START Data for the task

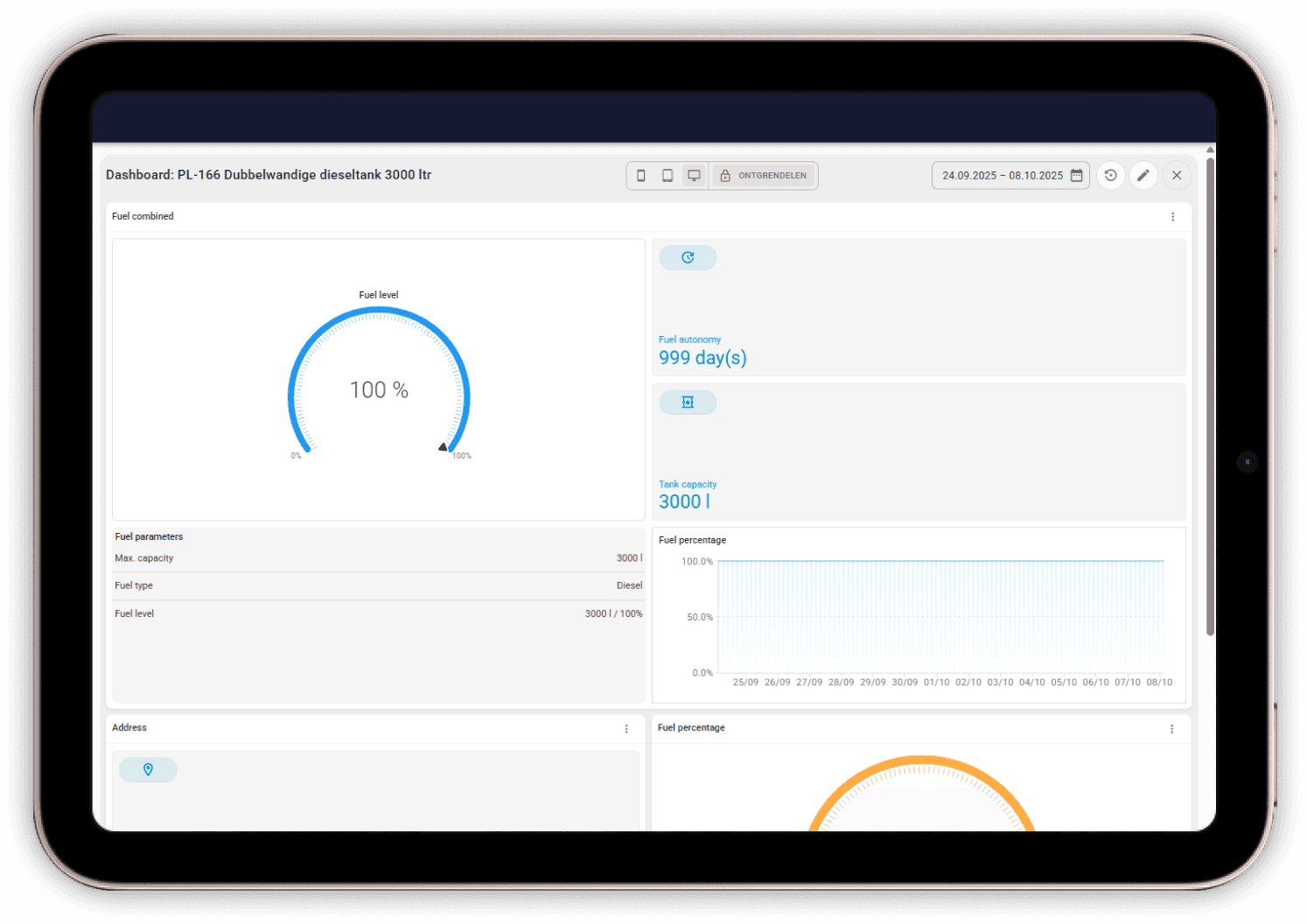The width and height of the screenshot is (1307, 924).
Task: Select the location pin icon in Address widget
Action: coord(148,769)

END Data for the task
START Data for the task

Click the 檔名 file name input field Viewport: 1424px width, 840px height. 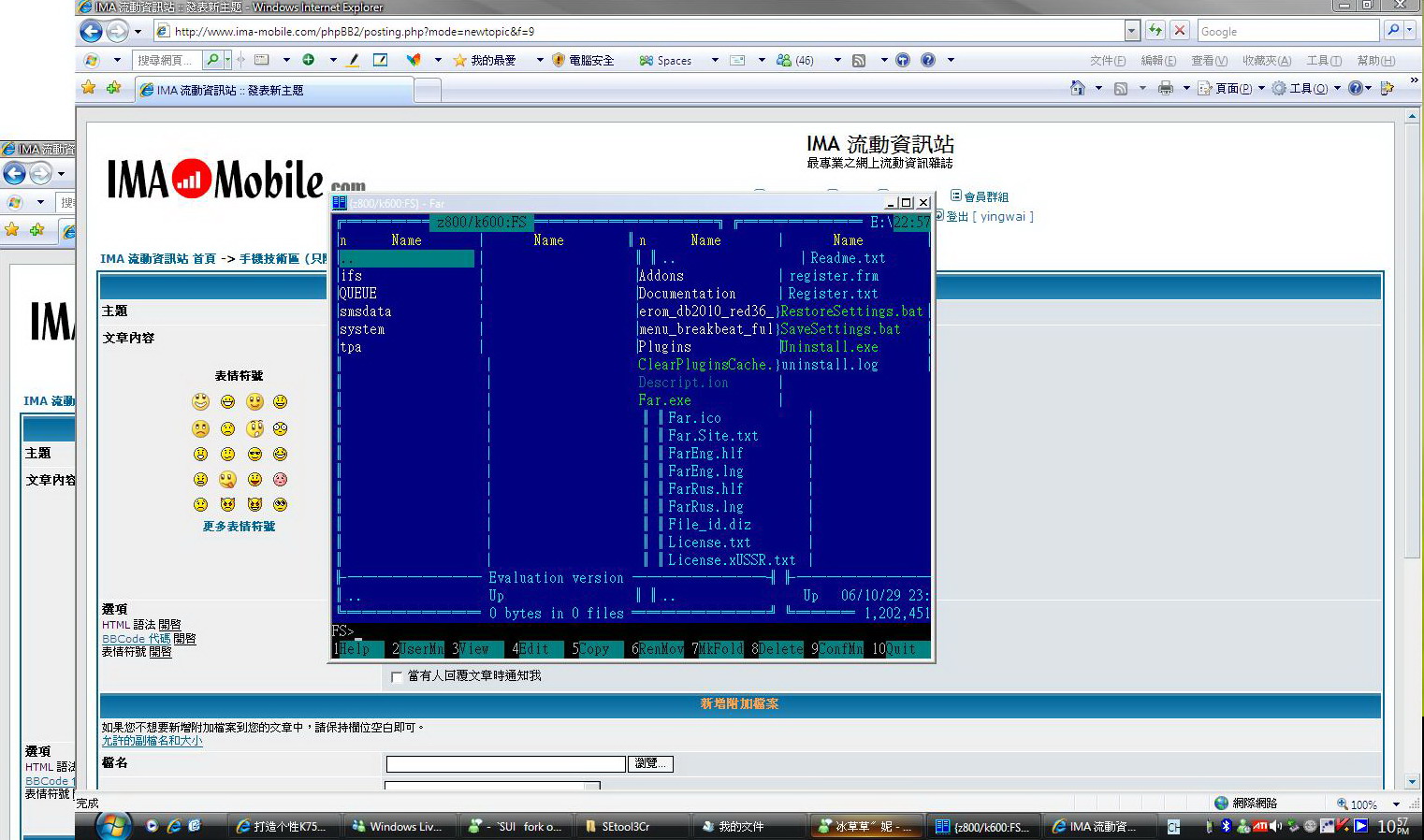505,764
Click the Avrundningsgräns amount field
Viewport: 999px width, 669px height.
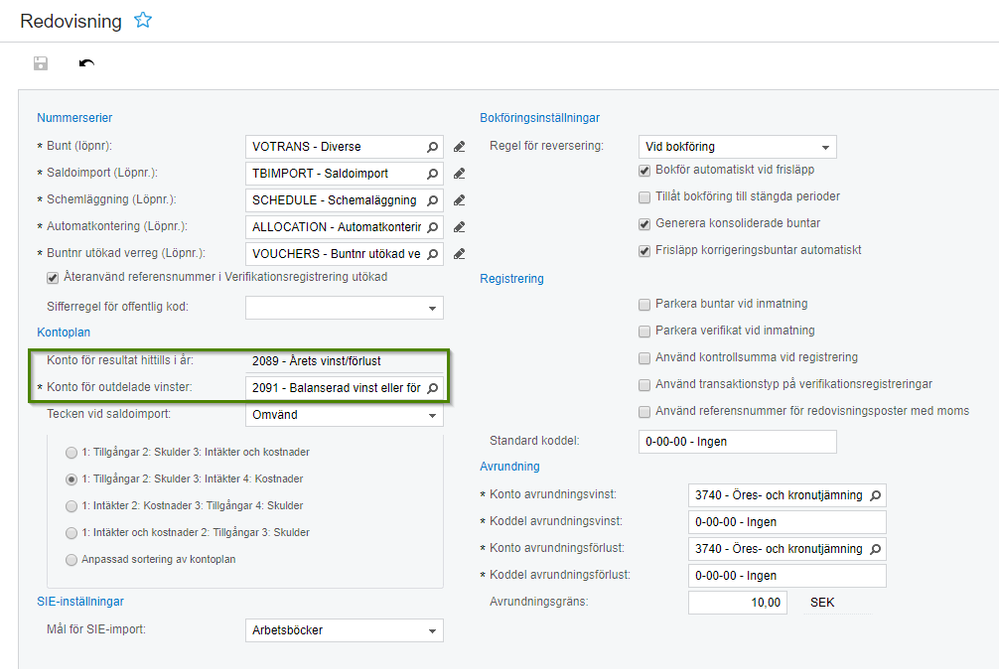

END Data for the task
START Data for the task

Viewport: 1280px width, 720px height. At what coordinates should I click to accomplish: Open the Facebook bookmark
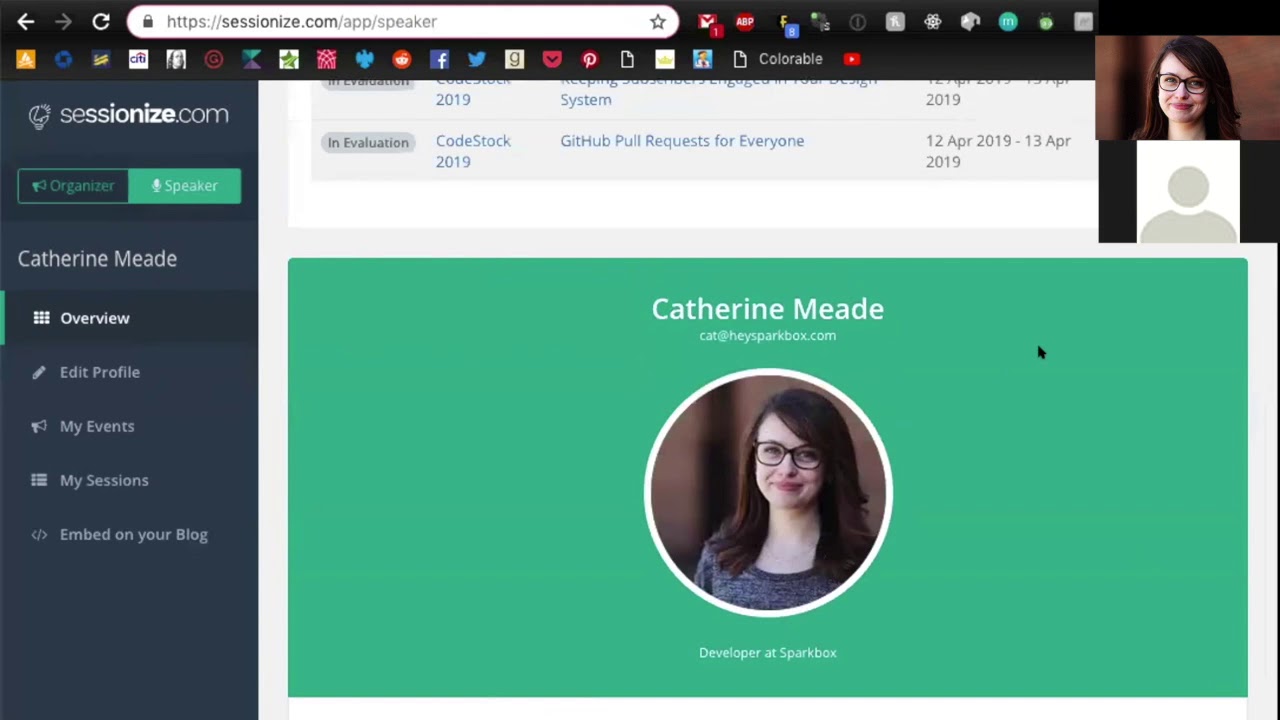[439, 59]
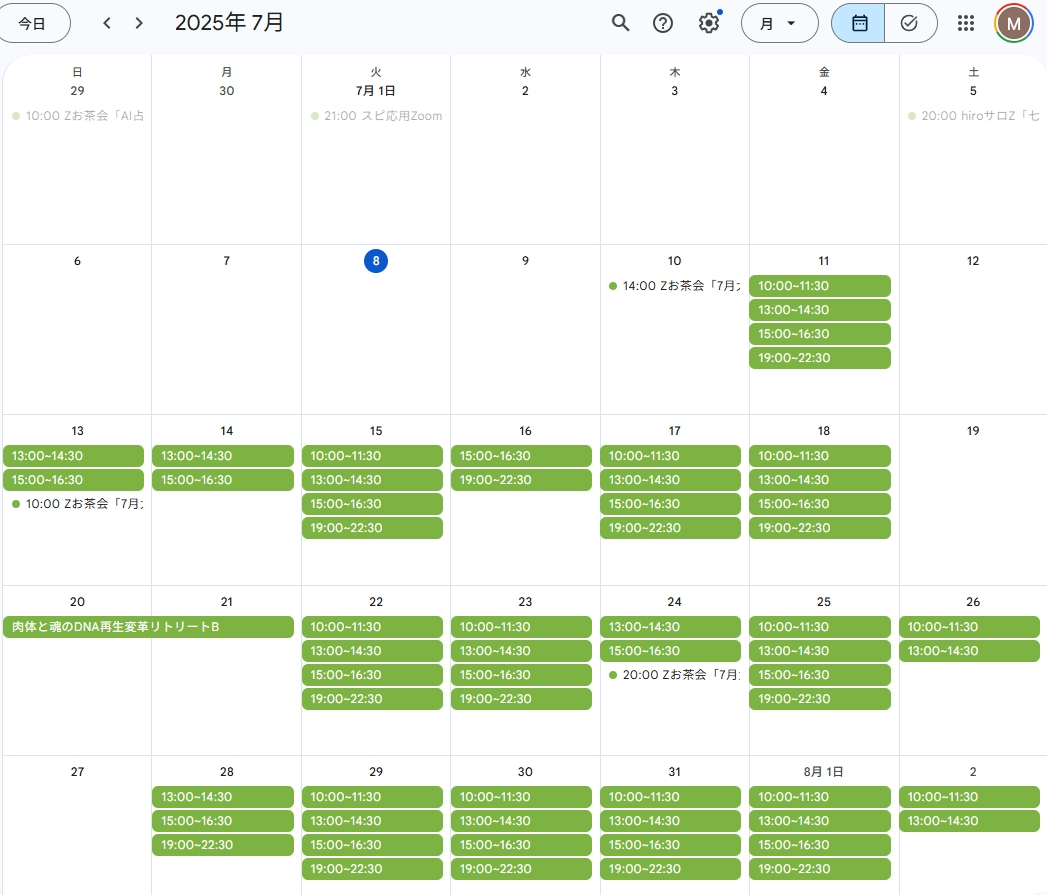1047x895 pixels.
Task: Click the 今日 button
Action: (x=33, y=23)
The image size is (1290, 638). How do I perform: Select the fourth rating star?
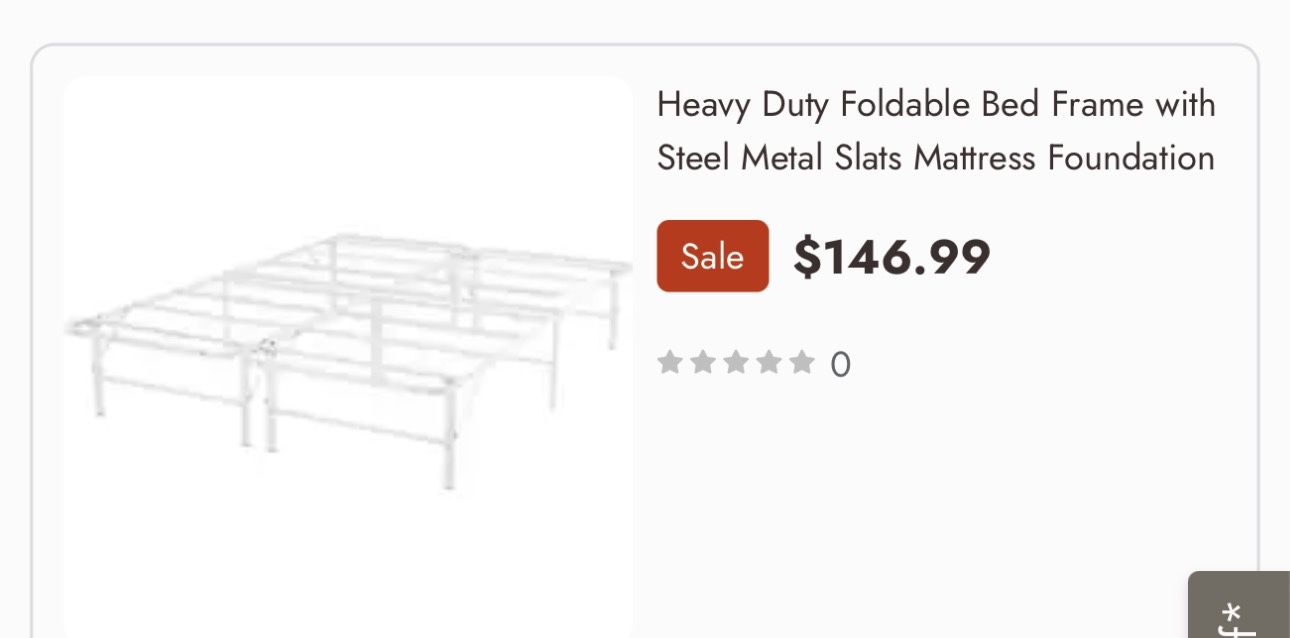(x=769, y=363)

END Data for the task

=== Task instructions ===
Only one stretch of the entries above is wanted: the lines from the one containing "Click the Avrundningsgräns amount field" through the one containing "Viewport: 999px width, 669px height.". Please reproduce it exactly.

=== Answer space ===
Click the Avrundningsgräns amount field
Viewport: 999px width, 669px height.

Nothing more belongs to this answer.